Except that that is exactly what Hayne was saying. Consider this passage, from the trial transcript:
Q:Dr. Hayne, you testified earlier that the defendant’s statement that you saw was consistent with how the gunshot wound occurred?
[Note: This would by Edmonds' initial confession, later recanted, but now endorsed by the prosecution.]
A:
It would be consistent with the physical findings that I observed and the information provided to me by opposite side counsel.Q;
And do you understand that the evidence is that two people fired that shot?A:
That was essentially the summary of the information given to me and seen on the video.Q:
And let’s suppose if one person had fired that shot, would your opinion be the same?A:
I could not exclude that; however, I would favor that a second party be [sic] involved in that positioning of the weapon.Q:
And what would be the distance of the shot?A:
The distance?Q:
Based on the fact that if one person had done this?A:
The distance of the shot, if you’re addressing the muzzle of the weapon to the back of the head, all I can tell you it’s at least two to three inches away. If you are talking about the relative position of the weapon, then I would indicate that the weapon was placed much more towards the bed and that would be consistent with one person assisting another person to achieve that trajectory, the aiming of the weapon. Since it would be past the center line of the decedent’s head when fired, 20 degrees past the center line of the head, so, therefore, it would be consistent with two people involved. I can’t exclude one, but I think that would be less likely.
In the emphasized passage, Hayne is very clearly claiming that based on the trajectory of the bullet in the victim’s head, he thinks it’s likely that two hands were on the gun that fired it. He has left Edmond’s confession, and is speculating now about where the gun was in relation to the bed, and about two hypothetical people assisting one another in positioning it–again based not on other evidence already presented, but on the where the bullet entered the victim’s head.

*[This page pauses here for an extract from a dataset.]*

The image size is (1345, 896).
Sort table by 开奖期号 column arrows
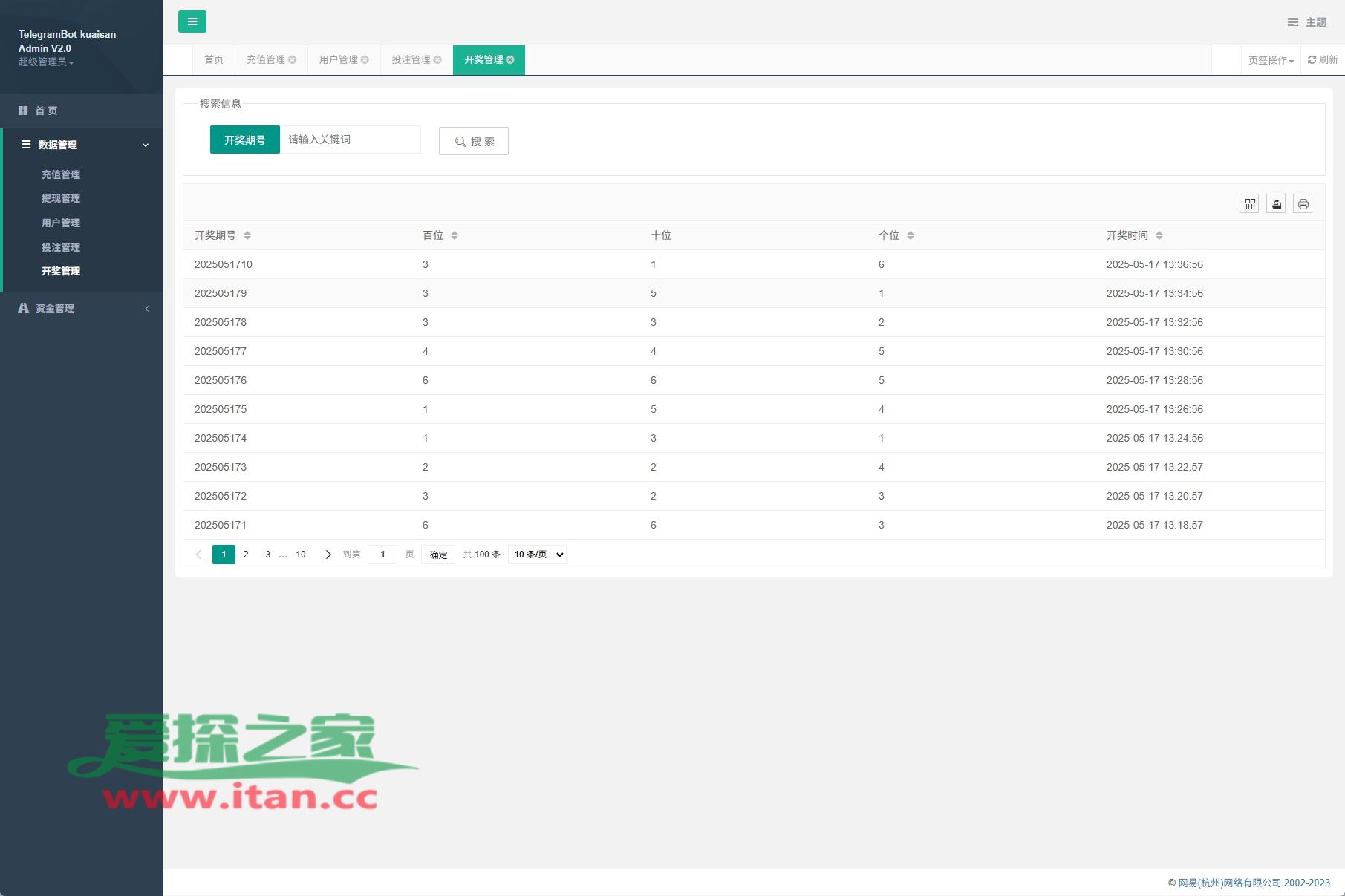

I’m not a ballistics expert (neither is Hayne–more on that below). But I have a hard time conceiving of how one could say from a bullet wound that the gun that made it would be more likely to be in a position where two people were holding it than where one person would be. I can’t even conceive of what that position might look like.
Also, the important thing here is not what an appellate judge divines Hayne may have been saying or meant to say, but what a juror would have actually thought he was saying. If a juror thought Hayne was saying that, in his expert opinion, there were two hands on the gun that fired the fatal bullet–an interpretation that pretty plainly fits with Hayne’s words–that’s what’s he’s going to factor into his decision to convict or acquit.

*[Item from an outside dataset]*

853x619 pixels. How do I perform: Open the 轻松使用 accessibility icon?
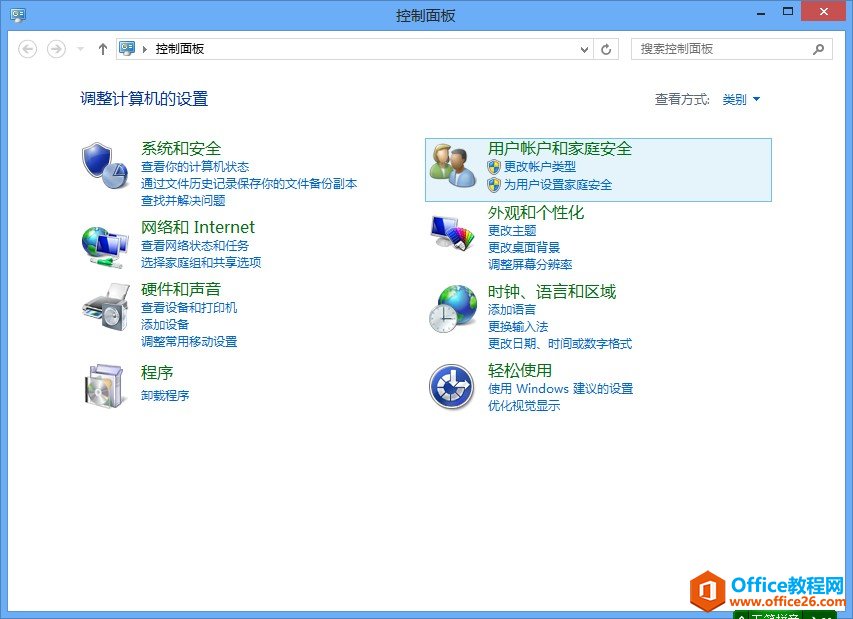tap(451, 385)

There’s one other area where the appeals court errs, here, and where courts in Mississippi have made repeated errors about Hayne is in allowing him to give too much testimony on what happened before the bullet entered the body. Whether Hayne is even a qualified forensic pathologist is debatable. But he is not a crime scene investigator. His job is to determine how the victim died (in this case, it should have been limited to “a gunshot to the head”).
Hayne routinely oversteps his bounds in this area. He did it in the Cory Maye case, when he speculated about Cory’s position in the room based on the trajectory the bullet took through Ron Jones’ body, despite not knowing other important variables. The state’s supreme court also just denied an appeal in another case where Hayne offered up testimony that was more ballistics in nature than medical.
Patterico says the state supreme court misstated the appeals court’s argument. He’s right, here. They did. I don’t know why they did. They didn’t need to. Maybe they were being coy. Maybe they thought the appeals court’s ruling was absurd.
What’s pretty clear is that they didn’t buy it. And with good reason.